Written instruction A:
Reproduce the passage of the travel notes that starts at "It took a long" and ends at "about the specials.".
Written instruction B:
In the travel notes, list each stage of the journey named in the sentence beginning "The journey unfolded in increasingly exciting stages."

Selected excerpt:

+===+

On the road
Notes from the drift.
Davos, Switzerland, 1964
I was a school-boy of fourteen, in what would turn out to be the last summer of my childhood. A year later I’d be out of school, heading for dead-end work.
I don’t know how my parents paid for the trip. They didn’t have much money at the time, but they did cough up the necessary amount, somehow. I didn’t think about how they did it. My friends were going, and so I had to go, too. I filled out the form for a passport, had my dad sign it, and had my picture taken at Mr. Peabody’s photograph shop. I waited impatiently for the middle of June, when I was finally off with my mates: Johnny Frear, Barry Welch, Johnny Folkes, and others whose fresh faces I can still see but whose names I have lost.
We met early one morning at the train station in Leicester and took an express to London. The journey unfolded in increasingly exciting stages: the tube to Waterloo, the train to Dover, the cross-channel ferry boat to Calais, the Orient-express to Basle, the rattling little Swiss train to Davos. And as I looked out the window on each leg of the journey, more and more I entered a world stripped of familiar sites, signs, and understandings. I loved it. Something entered me in the journey. My first trip abroad. Or I entered something I will call the world. By the time we stepped down from the carriage onto the gravel by the side of the track in Davos, and as we joked around and pushed each other as boys do, I knew I never ever wanted to go back to the life I’d lived up til now, and most of me didn’t go back.
Bruce Peninsula, Canada, 1995
At the information center, a sign says that 12,000 years ago the spot I am standing on was buried by the last ice age. It scraped right across here, hundreds of feet thick. I suppose, in a way, it’s a form of disaster tourism, where you imagine yourself watching an ice age advance. Two pairs of long underwear? Three pairs of socks? I noticed how notched and carved all the rocks around me were. According to a leaflet at the center, if a child from 40,000 years ago was transported to now and was brought up in a contemporary family, you couldn’t tell the difference between that child and today’s kids. I think the point they were stressing was we humans hadn’t changed but the weather had. I think we were supposed to imagine ourselves 40,000 years ago. We’d be looking at the same rocks.
It took a long time to get food at the Grand View restaurant on my first night in the area. While we were waiting, it was suggested, again, in the menu, we think about geological time. Does that slow down hunger? It does not. If you are not waiting to eat, you might be interested to know, it took it took four-hundred million years form the view from Tobermory Bay. You might also be interested to know there was more time between the Silurian and the Jurassic eras than between the Jurassic period and now. According to the menu, the Silurian age was so long ago that north was in the east and the table I was sitting at was 10 degrees south of the equator. In that case, I wouldn’t actually be sitting here. I’d be swimming off a vast coral reef, where maybe I would hear about the specials.

+===+

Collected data
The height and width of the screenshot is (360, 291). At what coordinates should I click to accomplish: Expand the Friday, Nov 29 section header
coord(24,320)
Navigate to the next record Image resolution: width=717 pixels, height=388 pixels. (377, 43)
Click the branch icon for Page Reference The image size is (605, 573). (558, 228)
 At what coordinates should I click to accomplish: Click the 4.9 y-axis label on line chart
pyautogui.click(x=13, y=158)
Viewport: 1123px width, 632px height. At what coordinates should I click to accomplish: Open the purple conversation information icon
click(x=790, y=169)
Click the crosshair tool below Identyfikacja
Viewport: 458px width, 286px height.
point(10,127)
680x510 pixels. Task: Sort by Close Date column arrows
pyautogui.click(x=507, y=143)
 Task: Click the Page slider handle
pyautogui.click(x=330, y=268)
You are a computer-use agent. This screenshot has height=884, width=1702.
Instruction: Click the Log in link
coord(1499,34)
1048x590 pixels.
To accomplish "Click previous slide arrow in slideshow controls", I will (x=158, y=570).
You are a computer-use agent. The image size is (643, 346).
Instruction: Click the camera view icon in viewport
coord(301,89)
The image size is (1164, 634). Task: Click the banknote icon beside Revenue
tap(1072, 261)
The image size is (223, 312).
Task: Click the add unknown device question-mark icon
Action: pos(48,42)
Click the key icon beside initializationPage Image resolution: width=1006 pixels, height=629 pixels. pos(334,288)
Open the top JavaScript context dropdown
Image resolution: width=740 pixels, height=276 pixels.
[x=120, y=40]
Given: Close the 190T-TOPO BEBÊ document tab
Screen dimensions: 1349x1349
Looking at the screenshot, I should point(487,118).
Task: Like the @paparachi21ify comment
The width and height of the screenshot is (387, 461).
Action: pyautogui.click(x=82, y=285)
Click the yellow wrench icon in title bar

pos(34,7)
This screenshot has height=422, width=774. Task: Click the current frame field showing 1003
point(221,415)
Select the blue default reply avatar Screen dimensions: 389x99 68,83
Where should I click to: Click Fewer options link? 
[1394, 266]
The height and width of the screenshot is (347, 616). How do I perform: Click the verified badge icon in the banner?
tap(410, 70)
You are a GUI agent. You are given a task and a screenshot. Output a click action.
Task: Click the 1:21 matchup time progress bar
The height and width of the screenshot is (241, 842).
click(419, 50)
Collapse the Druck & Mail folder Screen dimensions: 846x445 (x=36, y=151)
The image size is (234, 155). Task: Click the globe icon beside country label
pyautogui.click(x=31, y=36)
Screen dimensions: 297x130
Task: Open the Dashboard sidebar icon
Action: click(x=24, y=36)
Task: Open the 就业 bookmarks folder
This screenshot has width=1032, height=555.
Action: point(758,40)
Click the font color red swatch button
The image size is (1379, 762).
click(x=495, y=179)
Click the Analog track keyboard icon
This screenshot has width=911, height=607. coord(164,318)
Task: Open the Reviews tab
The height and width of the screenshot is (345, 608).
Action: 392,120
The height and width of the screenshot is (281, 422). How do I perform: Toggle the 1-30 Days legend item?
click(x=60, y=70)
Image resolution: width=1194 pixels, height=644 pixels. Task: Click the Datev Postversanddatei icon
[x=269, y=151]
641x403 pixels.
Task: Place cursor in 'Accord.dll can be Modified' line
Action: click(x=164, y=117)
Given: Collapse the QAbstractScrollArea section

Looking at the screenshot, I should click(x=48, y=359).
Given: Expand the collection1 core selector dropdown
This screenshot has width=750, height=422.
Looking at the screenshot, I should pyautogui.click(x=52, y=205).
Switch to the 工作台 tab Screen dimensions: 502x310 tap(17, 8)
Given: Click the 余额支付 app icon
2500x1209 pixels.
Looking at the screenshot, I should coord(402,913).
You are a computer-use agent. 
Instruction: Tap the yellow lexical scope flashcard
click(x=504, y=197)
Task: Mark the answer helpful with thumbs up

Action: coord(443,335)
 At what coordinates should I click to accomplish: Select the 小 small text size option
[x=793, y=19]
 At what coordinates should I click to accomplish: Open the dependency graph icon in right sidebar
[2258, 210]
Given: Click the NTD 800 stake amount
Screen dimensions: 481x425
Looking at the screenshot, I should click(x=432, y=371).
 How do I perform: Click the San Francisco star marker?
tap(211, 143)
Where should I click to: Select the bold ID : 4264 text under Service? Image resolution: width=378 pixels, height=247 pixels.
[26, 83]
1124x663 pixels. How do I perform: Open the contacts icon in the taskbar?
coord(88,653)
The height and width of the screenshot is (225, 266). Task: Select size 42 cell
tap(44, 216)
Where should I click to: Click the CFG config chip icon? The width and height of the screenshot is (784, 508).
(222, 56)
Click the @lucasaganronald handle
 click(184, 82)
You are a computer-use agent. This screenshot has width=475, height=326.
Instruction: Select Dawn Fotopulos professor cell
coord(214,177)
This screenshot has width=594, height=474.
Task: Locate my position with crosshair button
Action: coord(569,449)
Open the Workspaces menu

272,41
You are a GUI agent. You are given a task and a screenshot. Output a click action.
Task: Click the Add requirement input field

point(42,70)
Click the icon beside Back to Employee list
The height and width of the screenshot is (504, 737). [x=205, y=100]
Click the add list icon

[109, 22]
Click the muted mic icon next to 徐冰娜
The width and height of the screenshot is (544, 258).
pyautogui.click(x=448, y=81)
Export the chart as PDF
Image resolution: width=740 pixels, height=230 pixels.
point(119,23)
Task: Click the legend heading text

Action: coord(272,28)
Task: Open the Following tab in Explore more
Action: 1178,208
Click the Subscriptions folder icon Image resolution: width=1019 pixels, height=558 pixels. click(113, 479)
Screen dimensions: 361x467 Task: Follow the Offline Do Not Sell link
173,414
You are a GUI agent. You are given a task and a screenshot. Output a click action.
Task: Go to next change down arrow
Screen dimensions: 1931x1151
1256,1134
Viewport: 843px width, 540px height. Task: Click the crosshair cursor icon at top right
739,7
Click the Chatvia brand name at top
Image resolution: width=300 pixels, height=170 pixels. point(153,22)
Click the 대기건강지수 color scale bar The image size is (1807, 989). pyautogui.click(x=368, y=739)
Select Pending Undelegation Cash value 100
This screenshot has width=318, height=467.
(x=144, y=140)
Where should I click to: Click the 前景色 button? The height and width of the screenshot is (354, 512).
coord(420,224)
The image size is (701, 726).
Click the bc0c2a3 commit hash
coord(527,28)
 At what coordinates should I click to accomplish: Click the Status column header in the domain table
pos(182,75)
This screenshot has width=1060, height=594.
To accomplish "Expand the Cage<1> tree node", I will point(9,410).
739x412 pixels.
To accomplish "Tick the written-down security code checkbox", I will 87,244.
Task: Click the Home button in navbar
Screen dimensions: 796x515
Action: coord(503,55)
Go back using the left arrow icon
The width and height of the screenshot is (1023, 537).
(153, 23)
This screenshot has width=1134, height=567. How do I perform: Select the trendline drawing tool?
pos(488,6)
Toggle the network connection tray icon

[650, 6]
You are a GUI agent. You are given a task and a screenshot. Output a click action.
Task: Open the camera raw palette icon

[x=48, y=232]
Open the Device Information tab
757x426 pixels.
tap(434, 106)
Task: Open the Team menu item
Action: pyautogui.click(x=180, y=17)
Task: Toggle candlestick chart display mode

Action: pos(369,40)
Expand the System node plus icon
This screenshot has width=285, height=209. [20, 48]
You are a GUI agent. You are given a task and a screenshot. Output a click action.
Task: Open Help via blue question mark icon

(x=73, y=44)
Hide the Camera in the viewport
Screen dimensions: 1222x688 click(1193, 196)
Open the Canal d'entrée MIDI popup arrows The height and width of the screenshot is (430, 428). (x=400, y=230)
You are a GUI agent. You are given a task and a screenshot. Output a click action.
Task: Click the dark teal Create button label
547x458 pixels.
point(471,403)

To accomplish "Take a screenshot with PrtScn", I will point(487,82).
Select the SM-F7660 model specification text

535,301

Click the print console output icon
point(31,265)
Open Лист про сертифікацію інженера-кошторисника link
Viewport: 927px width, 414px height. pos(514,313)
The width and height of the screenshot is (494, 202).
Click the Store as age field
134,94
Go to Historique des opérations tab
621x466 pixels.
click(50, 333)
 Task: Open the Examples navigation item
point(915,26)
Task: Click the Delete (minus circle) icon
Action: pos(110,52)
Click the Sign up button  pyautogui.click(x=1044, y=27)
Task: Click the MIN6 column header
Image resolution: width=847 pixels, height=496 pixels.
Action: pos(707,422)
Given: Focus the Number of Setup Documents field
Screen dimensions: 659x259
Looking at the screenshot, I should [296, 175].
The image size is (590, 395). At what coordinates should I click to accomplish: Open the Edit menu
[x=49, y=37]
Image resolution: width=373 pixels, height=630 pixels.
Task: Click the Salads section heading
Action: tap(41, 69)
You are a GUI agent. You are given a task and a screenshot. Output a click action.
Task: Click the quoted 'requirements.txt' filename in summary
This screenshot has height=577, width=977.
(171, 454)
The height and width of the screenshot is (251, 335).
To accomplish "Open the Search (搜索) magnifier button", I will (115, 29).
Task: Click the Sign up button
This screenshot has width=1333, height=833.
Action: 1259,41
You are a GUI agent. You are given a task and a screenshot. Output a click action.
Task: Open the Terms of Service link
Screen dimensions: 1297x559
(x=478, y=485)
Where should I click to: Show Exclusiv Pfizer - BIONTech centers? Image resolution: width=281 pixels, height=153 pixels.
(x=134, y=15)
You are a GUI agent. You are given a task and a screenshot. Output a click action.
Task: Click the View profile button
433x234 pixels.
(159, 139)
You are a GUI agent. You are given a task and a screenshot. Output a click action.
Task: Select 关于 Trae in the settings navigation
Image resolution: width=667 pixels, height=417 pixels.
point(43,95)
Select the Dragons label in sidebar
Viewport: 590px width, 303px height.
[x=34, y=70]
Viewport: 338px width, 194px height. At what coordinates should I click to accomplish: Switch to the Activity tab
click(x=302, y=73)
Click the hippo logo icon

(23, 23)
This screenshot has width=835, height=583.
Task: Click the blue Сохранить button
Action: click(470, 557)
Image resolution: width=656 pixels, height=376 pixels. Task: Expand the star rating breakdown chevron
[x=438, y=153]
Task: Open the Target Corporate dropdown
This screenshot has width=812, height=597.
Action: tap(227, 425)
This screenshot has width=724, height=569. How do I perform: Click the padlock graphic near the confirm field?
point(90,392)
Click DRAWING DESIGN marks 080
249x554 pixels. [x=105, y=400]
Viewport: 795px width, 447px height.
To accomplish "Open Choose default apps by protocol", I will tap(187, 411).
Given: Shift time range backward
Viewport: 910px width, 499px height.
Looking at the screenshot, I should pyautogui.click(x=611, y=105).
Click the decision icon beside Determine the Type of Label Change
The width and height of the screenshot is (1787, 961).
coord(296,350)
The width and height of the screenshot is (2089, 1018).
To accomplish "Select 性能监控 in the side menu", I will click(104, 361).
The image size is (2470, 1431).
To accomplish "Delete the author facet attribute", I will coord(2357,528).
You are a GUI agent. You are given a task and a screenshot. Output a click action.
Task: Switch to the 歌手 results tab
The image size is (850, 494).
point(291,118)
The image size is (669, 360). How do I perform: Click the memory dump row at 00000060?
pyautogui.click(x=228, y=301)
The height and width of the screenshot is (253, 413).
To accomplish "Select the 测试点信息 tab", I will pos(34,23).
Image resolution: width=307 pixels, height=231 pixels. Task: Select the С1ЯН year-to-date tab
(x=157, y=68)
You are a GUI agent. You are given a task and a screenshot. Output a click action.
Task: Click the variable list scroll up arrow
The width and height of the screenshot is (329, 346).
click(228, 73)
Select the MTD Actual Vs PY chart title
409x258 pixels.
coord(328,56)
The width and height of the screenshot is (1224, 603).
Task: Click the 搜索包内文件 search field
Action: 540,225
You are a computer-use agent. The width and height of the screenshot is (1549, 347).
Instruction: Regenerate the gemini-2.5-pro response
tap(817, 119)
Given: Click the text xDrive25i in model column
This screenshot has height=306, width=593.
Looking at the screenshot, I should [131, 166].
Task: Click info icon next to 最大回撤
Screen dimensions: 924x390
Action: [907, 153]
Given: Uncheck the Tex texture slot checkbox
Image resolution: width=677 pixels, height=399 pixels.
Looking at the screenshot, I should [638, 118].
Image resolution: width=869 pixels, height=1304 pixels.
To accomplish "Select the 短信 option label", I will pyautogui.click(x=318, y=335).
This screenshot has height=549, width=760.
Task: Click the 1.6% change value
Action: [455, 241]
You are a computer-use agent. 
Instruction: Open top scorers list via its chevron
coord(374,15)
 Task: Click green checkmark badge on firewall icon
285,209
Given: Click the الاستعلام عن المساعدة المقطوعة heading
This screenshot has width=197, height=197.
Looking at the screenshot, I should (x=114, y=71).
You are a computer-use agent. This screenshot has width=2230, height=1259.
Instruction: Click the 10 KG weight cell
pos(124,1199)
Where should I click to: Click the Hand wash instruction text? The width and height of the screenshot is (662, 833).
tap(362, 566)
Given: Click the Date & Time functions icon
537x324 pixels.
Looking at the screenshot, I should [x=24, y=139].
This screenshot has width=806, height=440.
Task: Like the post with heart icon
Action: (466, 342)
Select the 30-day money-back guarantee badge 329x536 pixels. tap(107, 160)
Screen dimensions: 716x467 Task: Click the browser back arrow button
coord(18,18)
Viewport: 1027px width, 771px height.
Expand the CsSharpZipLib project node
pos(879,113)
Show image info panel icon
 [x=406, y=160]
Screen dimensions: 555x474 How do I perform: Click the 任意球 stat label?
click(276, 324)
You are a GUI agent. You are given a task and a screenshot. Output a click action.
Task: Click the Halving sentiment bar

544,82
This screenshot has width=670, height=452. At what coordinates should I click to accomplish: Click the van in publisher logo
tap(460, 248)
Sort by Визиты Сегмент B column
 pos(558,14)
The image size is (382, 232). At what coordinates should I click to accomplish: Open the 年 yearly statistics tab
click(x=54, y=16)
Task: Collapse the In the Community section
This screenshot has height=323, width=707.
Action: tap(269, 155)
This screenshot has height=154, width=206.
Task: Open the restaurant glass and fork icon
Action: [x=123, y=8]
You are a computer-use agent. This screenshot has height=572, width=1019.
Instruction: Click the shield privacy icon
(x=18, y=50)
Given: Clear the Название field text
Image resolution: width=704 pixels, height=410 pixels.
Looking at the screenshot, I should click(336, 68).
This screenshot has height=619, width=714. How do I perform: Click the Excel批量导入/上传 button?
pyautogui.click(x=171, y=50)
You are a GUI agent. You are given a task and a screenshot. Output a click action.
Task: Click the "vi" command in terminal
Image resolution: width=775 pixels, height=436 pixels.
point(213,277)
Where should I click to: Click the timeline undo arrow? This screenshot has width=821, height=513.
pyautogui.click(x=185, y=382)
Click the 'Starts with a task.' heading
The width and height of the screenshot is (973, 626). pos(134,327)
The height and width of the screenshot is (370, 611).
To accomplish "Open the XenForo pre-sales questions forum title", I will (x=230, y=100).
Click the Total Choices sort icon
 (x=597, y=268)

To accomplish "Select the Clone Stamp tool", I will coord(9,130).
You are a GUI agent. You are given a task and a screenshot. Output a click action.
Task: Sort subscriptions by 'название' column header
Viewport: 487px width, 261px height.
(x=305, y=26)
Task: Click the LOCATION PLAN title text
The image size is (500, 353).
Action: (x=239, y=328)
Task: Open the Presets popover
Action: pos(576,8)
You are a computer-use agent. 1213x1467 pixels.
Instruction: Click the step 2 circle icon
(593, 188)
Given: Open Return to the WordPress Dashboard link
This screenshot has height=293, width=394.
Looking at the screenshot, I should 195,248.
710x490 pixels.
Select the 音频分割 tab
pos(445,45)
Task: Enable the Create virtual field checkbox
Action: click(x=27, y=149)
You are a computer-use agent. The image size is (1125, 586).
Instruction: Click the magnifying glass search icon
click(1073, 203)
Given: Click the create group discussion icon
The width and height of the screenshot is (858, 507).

+===+

Result A:
It took a long time to get food at the Grand View restaurant on my first night in the area. While we were waiting, it was suggested, again, in the menu, we think about geological time. Does that slow down hunger? It does not. If you are not waiting to eat, you might be interested to know, it took it took four-hundred million years form the view from Tobermory Bay. You might also be interested to know there was more time between the Silurian and the Jurassic eras than between the Jurassic period and now. According to the menu, the Silurian age was so long ago that north was in the east and the table I was sitting at was 10 degrees south of the equator. In that case, I wouldn’t actually be sitting here. I’d be swimming off a vast coral reef, where maybe I would hear about the specials.

Result B:
- the tube to Waterloo
- the train to Dover
- the cross-channel ferry boat to Calais
- the Orient-express to Basle
- the rattling little Swiss train to Davos